On Wed, Sep 10, 2014 at 8:46 AM, Carol Moore dc <carolmoor...@verizon.net>
wrote:

>  On 9/9/2014 7:51 PM, LB wrote:
>
> I'm going to keep at it, for now. Honestly, I'm tired of it being a mostly
> internally discussed problem... Perhaps I'll change my mind at some point,
> but that's my thinking on it at this time.
>
>  Lightbreather
>
> You are braver than I!  On the other hand this is what
> [[User:Jayen466|Andreas]]  wrote when I complained the woman editor was
> being harassed off line:
>
>
>
> *        Criticising the quality of an editor's work, whether here or
> elsewhere, is not harassment.
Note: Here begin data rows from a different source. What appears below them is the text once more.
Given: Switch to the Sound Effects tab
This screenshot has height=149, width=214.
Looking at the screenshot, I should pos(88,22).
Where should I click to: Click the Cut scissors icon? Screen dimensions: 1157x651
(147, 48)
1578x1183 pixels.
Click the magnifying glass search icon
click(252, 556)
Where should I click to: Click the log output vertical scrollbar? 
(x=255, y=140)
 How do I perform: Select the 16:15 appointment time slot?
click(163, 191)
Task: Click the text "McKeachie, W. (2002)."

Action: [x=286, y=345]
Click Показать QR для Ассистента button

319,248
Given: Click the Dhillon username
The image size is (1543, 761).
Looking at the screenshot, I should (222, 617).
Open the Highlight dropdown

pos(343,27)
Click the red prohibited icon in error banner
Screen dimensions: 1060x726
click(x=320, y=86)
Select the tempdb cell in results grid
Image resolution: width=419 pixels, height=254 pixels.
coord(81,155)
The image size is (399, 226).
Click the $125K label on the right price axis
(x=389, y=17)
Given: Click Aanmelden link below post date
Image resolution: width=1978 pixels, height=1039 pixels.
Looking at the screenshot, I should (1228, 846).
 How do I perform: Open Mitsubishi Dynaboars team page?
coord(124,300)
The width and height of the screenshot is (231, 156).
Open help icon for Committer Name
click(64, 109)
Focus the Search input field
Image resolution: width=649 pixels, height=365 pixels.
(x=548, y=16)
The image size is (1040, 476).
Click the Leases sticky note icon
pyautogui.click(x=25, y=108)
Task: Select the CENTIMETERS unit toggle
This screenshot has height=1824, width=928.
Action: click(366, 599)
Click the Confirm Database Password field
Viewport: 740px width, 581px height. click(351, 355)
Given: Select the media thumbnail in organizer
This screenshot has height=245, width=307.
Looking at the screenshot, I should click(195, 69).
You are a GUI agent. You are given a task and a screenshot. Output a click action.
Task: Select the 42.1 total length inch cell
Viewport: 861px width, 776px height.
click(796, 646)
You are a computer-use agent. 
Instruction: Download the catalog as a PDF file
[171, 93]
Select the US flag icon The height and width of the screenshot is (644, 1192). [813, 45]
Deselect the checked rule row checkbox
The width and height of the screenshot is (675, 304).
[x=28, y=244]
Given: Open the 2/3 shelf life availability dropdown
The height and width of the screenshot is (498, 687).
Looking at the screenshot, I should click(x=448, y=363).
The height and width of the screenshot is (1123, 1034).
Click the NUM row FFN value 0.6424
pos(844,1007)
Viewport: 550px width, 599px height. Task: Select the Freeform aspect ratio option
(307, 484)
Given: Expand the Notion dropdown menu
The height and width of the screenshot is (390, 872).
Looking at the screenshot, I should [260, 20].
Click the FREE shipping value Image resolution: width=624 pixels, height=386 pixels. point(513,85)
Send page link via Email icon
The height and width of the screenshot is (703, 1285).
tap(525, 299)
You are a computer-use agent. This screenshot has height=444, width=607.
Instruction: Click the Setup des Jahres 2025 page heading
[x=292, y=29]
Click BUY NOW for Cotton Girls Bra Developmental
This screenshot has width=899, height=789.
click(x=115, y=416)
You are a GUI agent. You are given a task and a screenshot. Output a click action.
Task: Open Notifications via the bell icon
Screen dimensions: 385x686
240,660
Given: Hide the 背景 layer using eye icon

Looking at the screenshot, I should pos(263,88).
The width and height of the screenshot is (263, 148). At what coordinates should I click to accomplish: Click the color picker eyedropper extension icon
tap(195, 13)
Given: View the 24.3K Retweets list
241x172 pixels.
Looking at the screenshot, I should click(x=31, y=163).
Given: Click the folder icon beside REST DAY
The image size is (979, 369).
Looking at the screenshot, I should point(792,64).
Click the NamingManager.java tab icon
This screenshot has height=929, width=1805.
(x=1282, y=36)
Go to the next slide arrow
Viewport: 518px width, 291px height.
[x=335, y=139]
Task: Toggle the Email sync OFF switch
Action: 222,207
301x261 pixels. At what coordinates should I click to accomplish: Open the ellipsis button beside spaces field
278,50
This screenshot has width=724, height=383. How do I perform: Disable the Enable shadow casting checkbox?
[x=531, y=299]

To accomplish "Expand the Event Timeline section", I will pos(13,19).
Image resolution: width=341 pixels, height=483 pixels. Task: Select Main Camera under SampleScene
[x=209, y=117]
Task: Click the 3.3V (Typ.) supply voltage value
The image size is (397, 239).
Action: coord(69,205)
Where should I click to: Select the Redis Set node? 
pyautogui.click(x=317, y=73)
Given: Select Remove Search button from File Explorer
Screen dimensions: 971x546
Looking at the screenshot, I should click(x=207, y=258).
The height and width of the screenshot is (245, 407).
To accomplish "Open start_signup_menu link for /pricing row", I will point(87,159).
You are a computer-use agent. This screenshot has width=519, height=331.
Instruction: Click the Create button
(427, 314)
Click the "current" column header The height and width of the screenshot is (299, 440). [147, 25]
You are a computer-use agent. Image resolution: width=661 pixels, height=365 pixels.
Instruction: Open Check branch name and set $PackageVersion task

This is not a private project, but a public
> one, with a significant impact on public life. Any such public project
> should be prepared to be criticised. If someone writes nonsense in a
> science article read and relied on by a million people a year, that is a
> matter of public interest, just like stories like
> [http://twkozlowski.net/the-pot-and-the-kettle-the-wikimedia-way/
> <http://twkozlowski.net/the-pot-and-the-kettle-the-wikimedia-way/> this],
> [http://twkozlowski.net/paid-editing-thrives-in-the-heart-of-wikipedia/
> <http://twkozlowski.net/paid-editing-thrives-in-the-heart-of-wikipedia/>
> this],
> [http://www.salon.com/2013/05/17/revenge_ego_and_the_corruption_of_wikipedia/
> <http://www.salon.com/2013/05/17/revenge_ego_and_the_corruption_of_wikipedia/>
> this],
> [http://www.vice.com/en_uk/read/is-the-pr-industry-buying-influence-over-wikipedia
> <http://www.vice.com/en_uk/read/is-the-pr-industry-buying-influence-over-wikipedia>
> this] or
> [http://www.dailydot.com/politics/croatian-wikipedia-fascist-takeover-controversy-right-wing/
> <http://www.dailydot.com/politics/croatian-wikipedia-fascist-takeover-controversy-right-wing/>
> this]. If you would like to curtail editors' freedom to speak out about
> Wikipedia's failings in public, this in itself will be a media story, and
> rightly so. Such ideas belong to places like Azerbaijan and North Korea. *Thus
> one would think quoting nasty sexist things, especially when an editor's
> name not mentioned should be ok. This really was a test case, wasn't it?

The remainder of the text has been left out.